The lesson here is that the conservation colonial project is committed. They are relentless and well- endowed with resources. That is why for the last few years the office of director-general of KWS has been so thoroughly protected from being occupied by anyone who can intellectually participate in this discourse and fully understand the goings on in the sector.

The late historian Patrick Wolfe wrote in 2006 that settler colonialism is “the process in which the exogenous settlers displace Indigenous peoples for access to their lands and resources”. This is such an elegant definition of the conservation colonial project that he may as well have been writing about the miasma that is Kenya’s conservation sector. The most important part of Wolfe’s findings is that settler colonialism is a structure with ongoing effects rather than a single or past series of events.

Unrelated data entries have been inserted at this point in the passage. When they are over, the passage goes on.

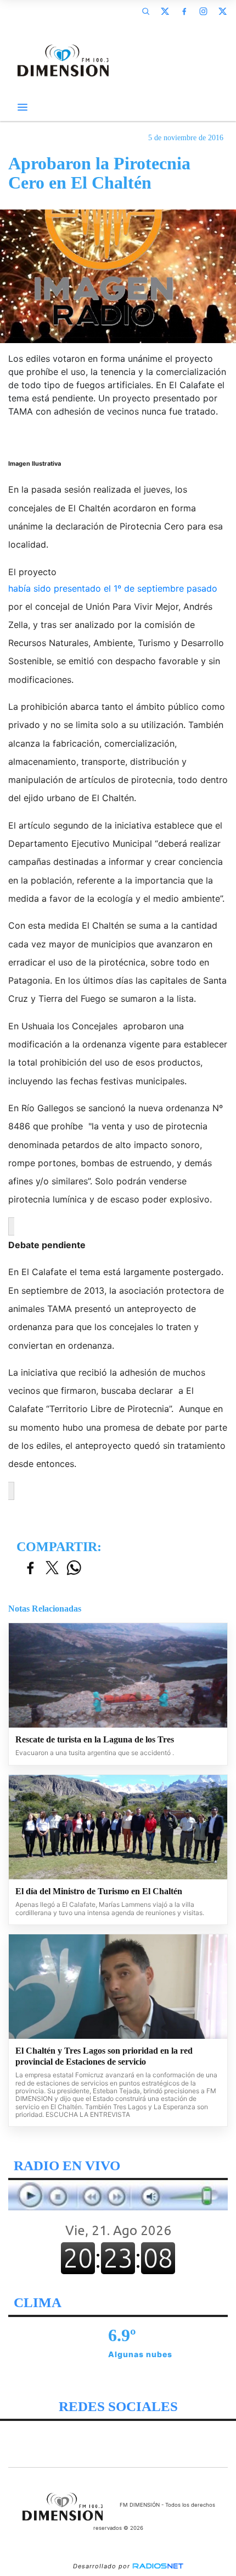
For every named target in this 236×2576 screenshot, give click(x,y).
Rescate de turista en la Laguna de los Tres (94, 1739)
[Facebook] (184, 11)
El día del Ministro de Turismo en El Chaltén (98, 1891)
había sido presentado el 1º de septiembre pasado (112, 588)
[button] (145, 11)
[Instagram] (203, 11)
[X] (164, 11)
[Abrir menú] (22, 107)
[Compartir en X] (52, 1568)
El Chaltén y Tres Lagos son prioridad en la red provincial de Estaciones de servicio (104, 2056)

In this manner, the Wildlife Utilization Task Force Report is simply a proposed structure for conservation colonialism in Kenya.

The members of Wildlife Utilization Task Force have attempted to facilitate the blatant colonization of our lands through wildlife management chicanery. Whether their respective roles were deliberate conspiracy, or unwitting, remains to be seen. However, we will never forget their names. We Kenyans deserve better and should never accept this shame they have visited upon us. Neither intellectual vacuity nor dishonesty are acceptable in the stewardship of our natural heritage. Whatever opprobrium accrues now and in the future to everyone involved in this is richly deserved.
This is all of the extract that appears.